[Start of section]

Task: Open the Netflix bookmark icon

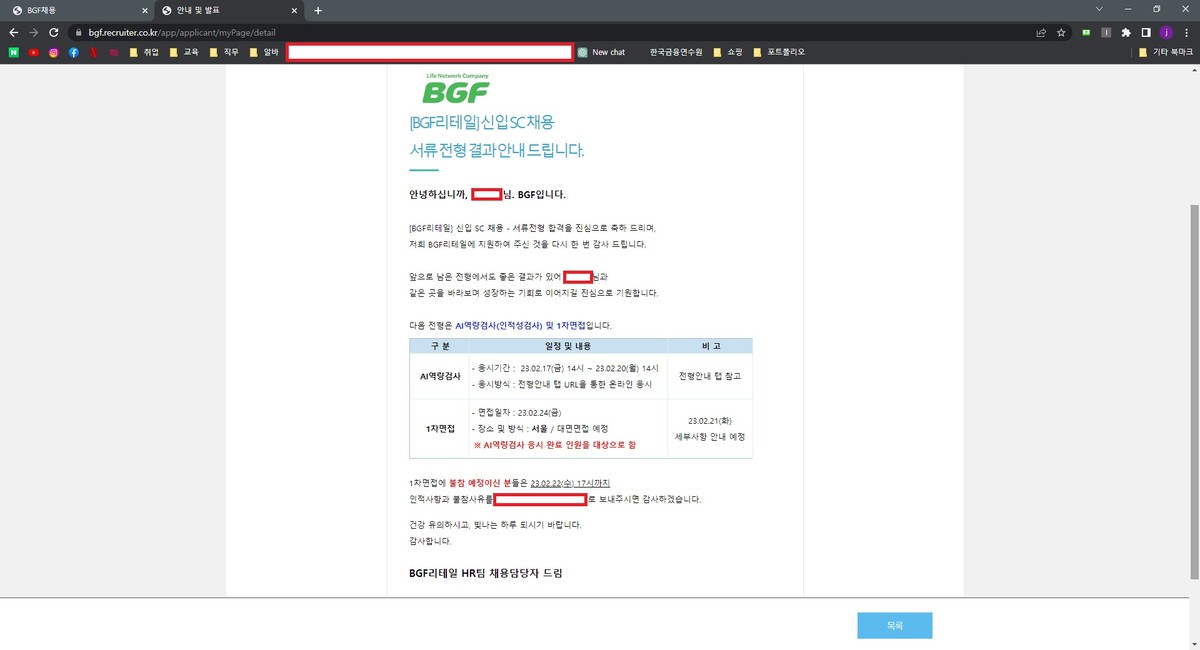Action: click(92, 52)
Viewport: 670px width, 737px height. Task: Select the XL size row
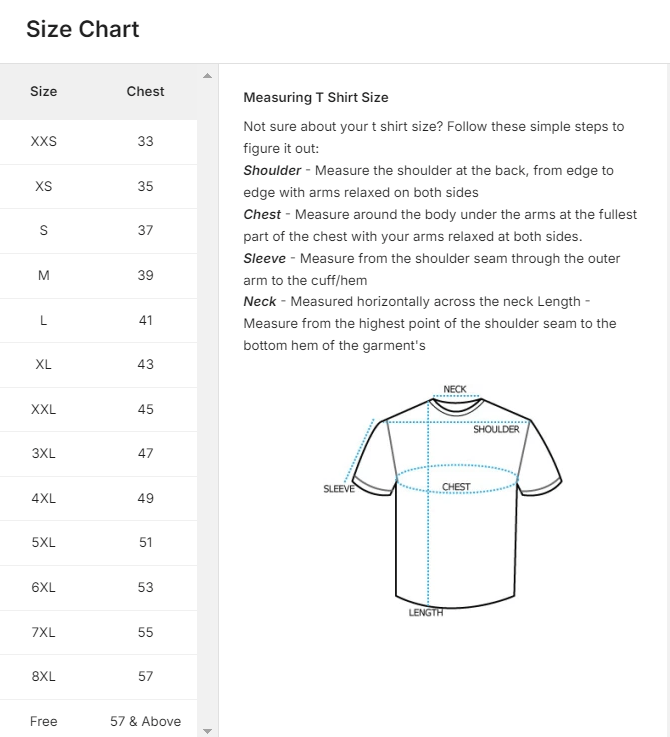[x=98, y=364]
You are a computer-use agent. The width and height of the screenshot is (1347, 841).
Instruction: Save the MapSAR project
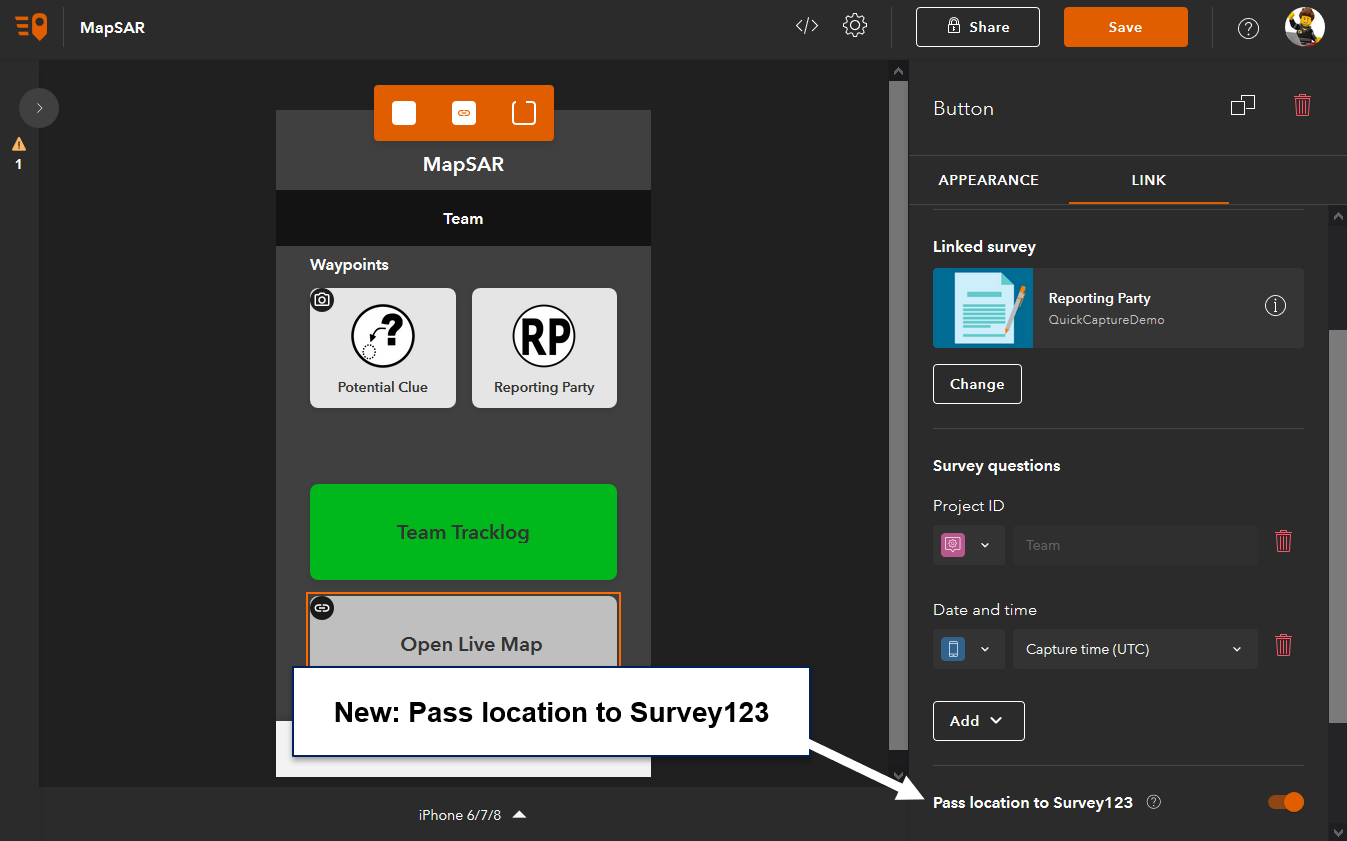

[End of section]

Since the copy should hold text only, set down each record exactly and leave the pictures out.

### RESULT OF THE EXERCISE
Task: Open the Netflix bookmark icon

Action: click(92, 52)
Viewport: 670px width, 737px height. Task: Select the XL size row
[x=98, y=364]
You are a computer-use agent. The width and height of the screenshot is (1347, 841).
Instruction: Save the MapSAR project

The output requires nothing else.